Work to complete:
Beginning with the first line and ending with the one containing "anh tuii này", copy the lines of the listing below exactly; omit everything else.

Provided records:
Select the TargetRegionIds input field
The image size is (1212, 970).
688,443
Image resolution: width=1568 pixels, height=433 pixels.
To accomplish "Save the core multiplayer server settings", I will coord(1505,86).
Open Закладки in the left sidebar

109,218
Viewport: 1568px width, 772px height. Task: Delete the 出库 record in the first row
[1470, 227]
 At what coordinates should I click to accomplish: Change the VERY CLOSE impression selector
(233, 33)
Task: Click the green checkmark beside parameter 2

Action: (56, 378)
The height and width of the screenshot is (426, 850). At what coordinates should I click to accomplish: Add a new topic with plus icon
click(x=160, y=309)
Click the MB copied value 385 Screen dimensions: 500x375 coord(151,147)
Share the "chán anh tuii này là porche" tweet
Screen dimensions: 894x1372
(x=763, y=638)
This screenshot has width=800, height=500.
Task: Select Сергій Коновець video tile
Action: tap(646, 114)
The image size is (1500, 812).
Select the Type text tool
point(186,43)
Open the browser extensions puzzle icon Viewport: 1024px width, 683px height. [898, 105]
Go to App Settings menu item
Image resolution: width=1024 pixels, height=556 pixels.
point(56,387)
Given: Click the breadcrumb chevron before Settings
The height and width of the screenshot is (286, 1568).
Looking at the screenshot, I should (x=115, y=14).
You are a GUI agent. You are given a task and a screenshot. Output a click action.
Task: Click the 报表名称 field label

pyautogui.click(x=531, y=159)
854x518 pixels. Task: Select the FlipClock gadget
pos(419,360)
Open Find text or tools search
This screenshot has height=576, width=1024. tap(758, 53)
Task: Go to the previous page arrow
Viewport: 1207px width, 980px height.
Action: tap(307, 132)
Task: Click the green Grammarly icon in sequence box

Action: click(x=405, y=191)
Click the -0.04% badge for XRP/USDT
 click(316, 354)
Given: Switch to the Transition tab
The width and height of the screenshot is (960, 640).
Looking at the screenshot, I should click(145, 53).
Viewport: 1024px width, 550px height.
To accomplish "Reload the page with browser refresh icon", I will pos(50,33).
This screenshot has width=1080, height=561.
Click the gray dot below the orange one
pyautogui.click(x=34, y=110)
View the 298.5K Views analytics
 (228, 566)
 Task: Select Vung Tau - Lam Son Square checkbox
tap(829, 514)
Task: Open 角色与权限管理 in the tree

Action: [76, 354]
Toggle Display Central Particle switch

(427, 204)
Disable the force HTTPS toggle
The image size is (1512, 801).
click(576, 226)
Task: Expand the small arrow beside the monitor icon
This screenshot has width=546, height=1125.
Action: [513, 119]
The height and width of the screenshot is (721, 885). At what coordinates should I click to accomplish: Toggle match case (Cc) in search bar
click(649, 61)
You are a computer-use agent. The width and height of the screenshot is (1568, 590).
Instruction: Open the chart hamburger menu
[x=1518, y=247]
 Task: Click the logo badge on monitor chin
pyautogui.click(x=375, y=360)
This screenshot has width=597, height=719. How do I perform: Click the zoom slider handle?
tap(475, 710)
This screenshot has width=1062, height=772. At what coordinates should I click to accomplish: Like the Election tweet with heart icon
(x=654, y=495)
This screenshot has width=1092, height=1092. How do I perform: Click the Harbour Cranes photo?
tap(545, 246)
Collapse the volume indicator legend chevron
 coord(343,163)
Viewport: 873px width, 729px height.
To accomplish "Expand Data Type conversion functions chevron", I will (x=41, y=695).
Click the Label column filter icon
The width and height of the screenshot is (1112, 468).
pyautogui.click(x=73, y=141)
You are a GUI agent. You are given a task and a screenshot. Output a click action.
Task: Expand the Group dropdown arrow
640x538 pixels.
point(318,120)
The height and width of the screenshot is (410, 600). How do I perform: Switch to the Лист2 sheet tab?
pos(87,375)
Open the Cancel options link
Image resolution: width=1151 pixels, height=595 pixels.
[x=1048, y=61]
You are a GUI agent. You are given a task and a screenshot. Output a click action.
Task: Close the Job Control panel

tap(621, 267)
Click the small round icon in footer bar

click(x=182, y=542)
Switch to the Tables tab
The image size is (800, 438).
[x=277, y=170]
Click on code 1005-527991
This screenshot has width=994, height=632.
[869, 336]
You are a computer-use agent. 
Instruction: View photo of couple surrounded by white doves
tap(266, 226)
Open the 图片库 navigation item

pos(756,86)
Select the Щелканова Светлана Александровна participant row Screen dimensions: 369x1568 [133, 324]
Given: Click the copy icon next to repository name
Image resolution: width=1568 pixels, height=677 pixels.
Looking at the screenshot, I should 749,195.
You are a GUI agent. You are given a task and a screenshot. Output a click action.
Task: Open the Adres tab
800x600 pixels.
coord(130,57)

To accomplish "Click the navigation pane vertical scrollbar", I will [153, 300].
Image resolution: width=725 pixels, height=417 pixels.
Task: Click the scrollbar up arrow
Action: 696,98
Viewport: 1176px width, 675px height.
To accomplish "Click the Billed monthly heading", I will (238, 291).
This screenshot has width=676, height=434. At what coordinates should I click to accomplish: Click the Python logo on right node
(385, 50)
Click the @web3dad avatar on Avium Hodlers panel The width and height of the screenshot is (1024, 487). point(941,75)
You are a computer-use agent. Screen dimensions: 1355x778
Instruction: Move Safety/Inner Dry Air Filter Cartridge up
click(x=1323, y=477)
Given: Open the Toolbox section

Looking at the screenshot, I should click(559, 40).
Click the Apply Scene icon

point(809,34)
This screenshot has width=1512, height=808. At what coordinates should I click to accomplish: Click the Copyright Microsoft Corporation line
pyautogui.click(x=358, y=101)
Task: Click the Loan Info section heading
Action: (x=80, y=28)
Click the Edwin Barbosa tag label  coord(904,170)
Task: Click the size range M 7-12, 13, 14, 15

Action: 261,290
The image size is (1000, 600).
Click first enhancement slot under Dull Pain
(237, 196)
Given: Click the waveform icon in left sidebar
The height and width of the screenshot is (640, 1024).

Worked solution:
Select the TargetRegionIds input field
The image size is (1212, 970).
688,443
Image resolution: width=1568 pixels, height=433 pixels.
To accomplish "Save the core multiplayer server settings", I will coord(1505,86).
Open Закладки in the left sidebar

109,218
Viewport: 1568px width, 772px height. Task: Delete the 出库 record in the first row
[1470, 227]
 At what coordinates should I click to accomplish: Change the VERY CLOSE impression selector
(233, 33)
Task: Click the green checkmark beside parameter 2

Action: (56, 378)
The height and width of the screenshot is (426, 850). At what coordinates should I click to accomplish: Add a new topic with plus icon
click(x=160, y=309)
Click the MB copied value 385 Screen dimensions: 500x375 coord(151,147)
Share the "chán anh tuii này là porche" tweet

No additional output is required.